Wer rettet den Aal?

Europäische Art ist vom Aussterben bedroht

  • Thomas Pruß
  • Lesedauer: 3 Min.
Fossile Aale lebten schon vor 23 Millionen Jahren. Doch ein einziges Jahrhundert genügte, um den Europäischen Flussaal (Anguilla anguilla) an den Rand des Aussterbens zu treiben. Neben Wasserverschmutzung, Gewässerverbauung und eingeschleppten Parasiten ist es vor allem die übermäßige Fischerei auf Glasaale, die den Bestand des ansonsten so zähen Fisches dezimiert.

Kaum ein zweites Tier unternimmt derart weite Wanderungen von seinem Geburtsort in der Sargassosee (Meeresgebiet im Atlantik südlich der Bermudas) in die Flussgebiete an Atlantik und Mittelmeer und zum Laichen und Sterben wieder zurück in die Sargassosee. Und zumindest in Europa gibt es keinen Fisch, der in der Lage ist, Stauwehre und andere Wasserhindernisse über Land kriechend zu überwinden.
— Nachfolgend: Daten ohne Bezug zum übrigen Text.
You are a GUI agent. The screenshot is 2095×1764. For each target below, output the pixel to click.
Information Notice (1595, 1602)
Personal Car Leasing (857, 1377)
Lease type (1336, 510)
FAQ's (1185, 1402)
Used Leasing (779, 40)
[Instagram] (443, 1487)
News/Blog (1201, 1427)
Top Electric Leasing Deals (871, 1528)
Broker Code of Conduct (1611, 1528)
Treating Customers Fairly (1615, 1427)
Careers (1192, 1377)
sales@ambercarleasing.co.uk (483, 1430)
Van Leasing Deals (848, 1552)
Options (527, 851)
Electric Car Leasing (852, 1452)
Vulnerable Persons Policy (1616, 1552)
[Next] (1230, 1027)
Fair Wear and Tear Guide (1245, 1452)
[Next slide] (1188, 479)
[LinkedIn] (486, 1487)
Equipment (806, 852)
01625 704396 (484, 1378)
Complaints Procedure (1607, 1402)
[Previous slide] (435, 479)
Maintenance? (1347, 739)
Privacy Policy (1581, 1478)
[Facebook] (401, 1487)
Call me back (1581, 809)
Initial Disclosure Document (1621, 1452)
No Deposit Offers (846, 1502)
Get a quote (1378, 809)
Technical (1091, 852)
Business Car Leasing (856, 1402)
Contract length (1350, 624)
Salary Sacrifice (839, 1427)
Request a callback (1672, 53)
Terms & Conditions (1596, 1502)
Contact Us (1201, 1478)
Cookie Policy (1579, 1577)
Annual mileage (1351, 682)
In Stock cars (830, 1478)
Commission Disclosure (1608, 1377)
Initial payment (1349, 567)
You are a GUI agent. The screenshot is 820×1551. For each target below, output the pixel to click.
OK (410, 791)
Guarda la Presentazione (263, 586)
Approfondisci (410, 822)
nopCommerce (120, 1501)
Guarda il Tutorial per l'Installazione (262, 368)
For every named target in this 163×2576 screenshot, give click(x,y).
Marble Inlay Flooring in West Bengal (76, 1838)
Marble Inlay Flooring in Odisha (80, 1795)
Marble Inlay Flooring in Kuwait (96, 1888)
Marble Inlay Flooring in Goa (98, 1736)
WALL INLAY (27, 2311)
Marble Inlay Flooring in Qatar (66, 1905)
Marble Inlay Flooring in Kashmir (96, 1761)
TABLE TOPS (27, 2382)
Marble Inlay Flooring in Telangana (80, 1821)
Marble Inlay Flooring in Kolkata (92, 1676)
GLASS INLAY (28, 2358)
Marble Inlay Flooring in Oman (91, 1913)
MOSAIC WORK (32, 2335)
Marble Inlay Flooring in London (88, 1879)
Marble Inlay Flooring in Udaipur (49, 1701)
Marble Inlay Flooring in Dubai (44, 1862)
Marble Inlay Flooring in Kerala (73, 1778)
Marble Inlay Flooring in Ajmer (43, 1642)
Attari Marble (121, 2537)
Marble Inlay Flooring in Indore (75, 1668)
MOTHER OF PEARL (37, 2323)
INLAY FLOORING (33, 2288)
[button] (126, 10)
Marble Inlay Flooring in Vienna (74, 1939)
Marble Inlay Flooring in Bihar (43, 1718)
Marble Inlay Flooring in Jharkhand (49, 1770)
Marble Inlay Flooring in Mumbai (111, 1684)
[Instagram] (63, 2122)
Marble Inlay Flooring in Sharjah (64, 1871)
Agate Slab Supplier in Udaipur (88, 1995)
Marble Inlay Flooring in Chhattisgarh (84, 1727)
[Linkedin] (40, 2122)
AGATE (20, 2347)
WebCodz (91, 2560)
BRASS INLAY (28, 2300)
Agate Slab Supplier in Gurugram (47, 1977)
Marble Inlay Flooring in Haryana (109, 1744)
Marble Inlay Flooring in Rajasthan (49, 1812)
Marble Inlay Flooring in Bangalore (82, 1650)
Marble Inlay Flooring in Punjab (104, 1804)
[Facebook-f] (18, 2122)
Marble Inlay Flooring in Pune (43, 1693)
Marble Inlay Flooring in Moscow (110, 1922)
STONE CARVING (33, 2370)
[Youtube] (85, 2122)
Die Fischer sind es, die seit jeher ein gutes Geschäft mit den Aalen machen: der Fisch ist grätenfrei und voll von gesundem Fischfett und schmeckt einfach nur gut, egal, ob geräuchert, gebraten oder in Aspik. Die Vorliebe der Gourmets für Aale ist völkerübergreifend. Geologische Katastrophen, Gewässerverbauung oder -verschmutzung: Nichts setzt dem Aal mehr zu als der Hunger der Menschen nach Genuss! China und Japan haben die Bestände pazifischer Aalarten derart dezimiert, dass sich deren Fang nicht mehr lohnt. Und so fischen vor den Küsten von Frankreich, Portugal und Spanien Kutter mit feinen Netzen die durchsichtigen, Glasaale genannten, Jungfische ab. Die werden dann in Konservendosen gepackt und verkauft. Das sind schon mal 220 winzige Aale in einer 100-g-Dose.

Die Glasaale, die der Dose entkommen sind, steigen als Gelbaale die Flüsse hinauf und sind dann Beute der Binnenfischer. Und nur jene Aale, die es in ihrem 8- bis 20-jährigen Leben schaffen, den Netzen der Fischer und den Haken der Angler zu entkommen, machen sich auf den Heimweg in die Sargassosee. Inzwischen sind das nur noch wenige. Leider ist es bis heute nicht gelungen, Aale zu züchten, so wie man es mit Forellen oder Karpfen tut. Jeder Aal, der im Kochtopf landet, ist ein Wildfang!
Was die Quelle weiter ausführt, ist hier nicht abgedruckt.